Keep every word of the entries and print them exactly; the pictures stay out.
[INFORMATION PROVIDED — start]
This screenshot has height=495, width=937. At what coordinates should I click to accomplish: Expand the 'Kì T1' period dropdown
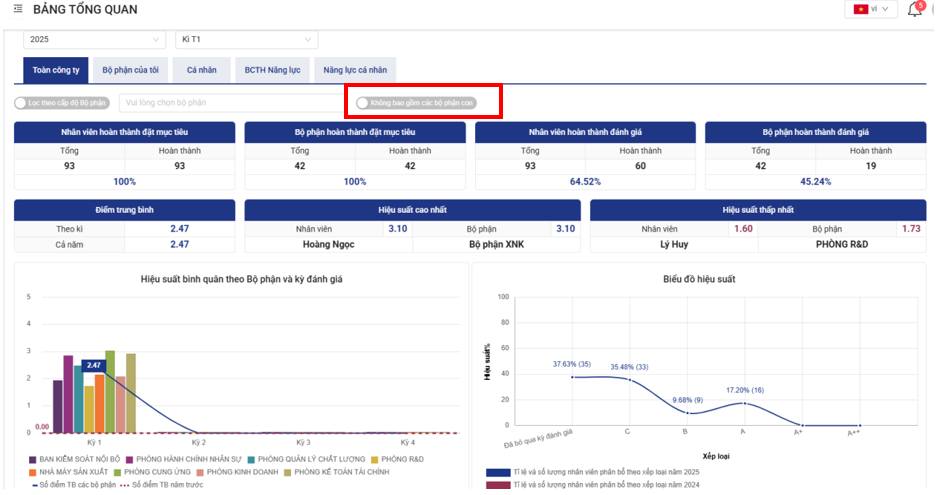[246, 40]
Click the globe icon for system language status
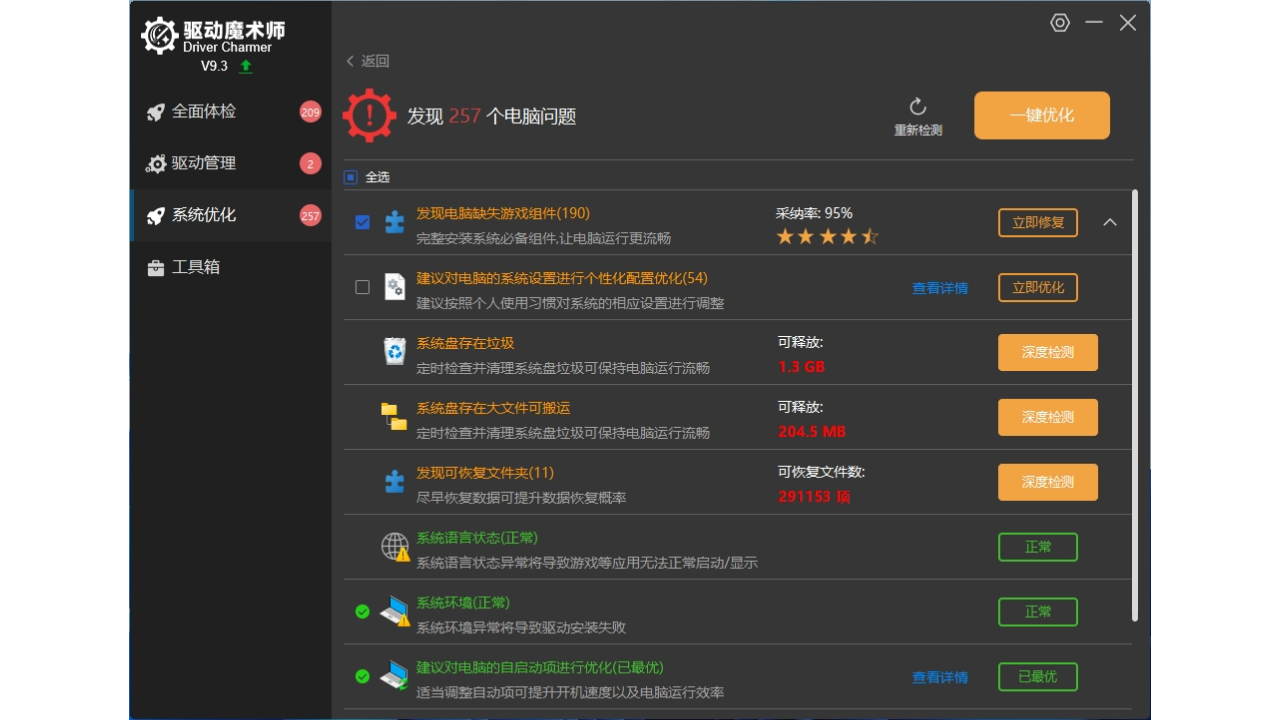The height and width of the screenshot is (720, 1280). click(393, 546)
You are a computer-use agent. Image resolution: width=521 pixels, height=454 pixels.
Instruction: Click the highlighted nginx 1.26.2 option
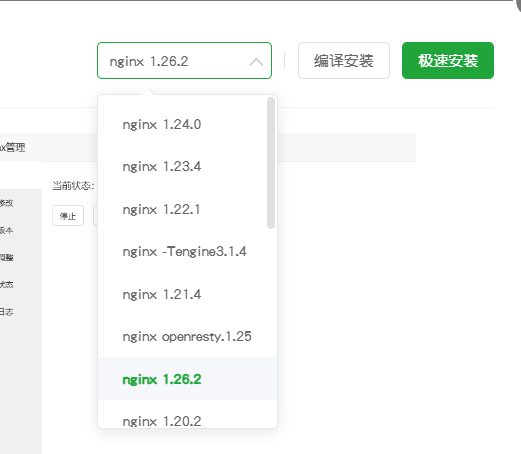(x=187, y=379)
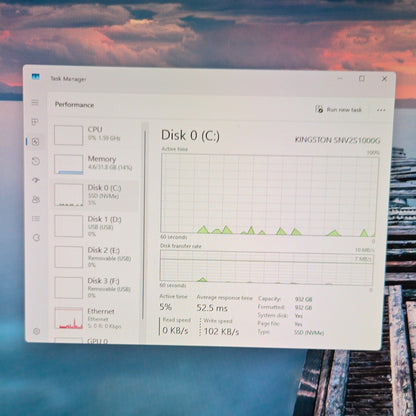This screenshot has height=416, width=416.
Task: Open the hamburger navigation menu
Action: [35, 102]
[INFORMATION PROVIDED — finish]
### RESULT OF THE EXERCISE
This screenshot has height=495, width=937. At what coordinates should I click to accomplish: Expand the 'Kì T1' period dropdown
[246, 40]
Click the globe icon for system language status
The height and width of the screenshot is (720, 1280). click(393, 546)
You are a computer-use agent. Image resolution: width=521 pixels, height=454 pixels.
Instruction: Click the highlighted nginx 1.26.2 option
(x=187, y=379)
This screenshot has height=416, width=416.
Task: Open the hamburger navigation menu
Action: [35, 102]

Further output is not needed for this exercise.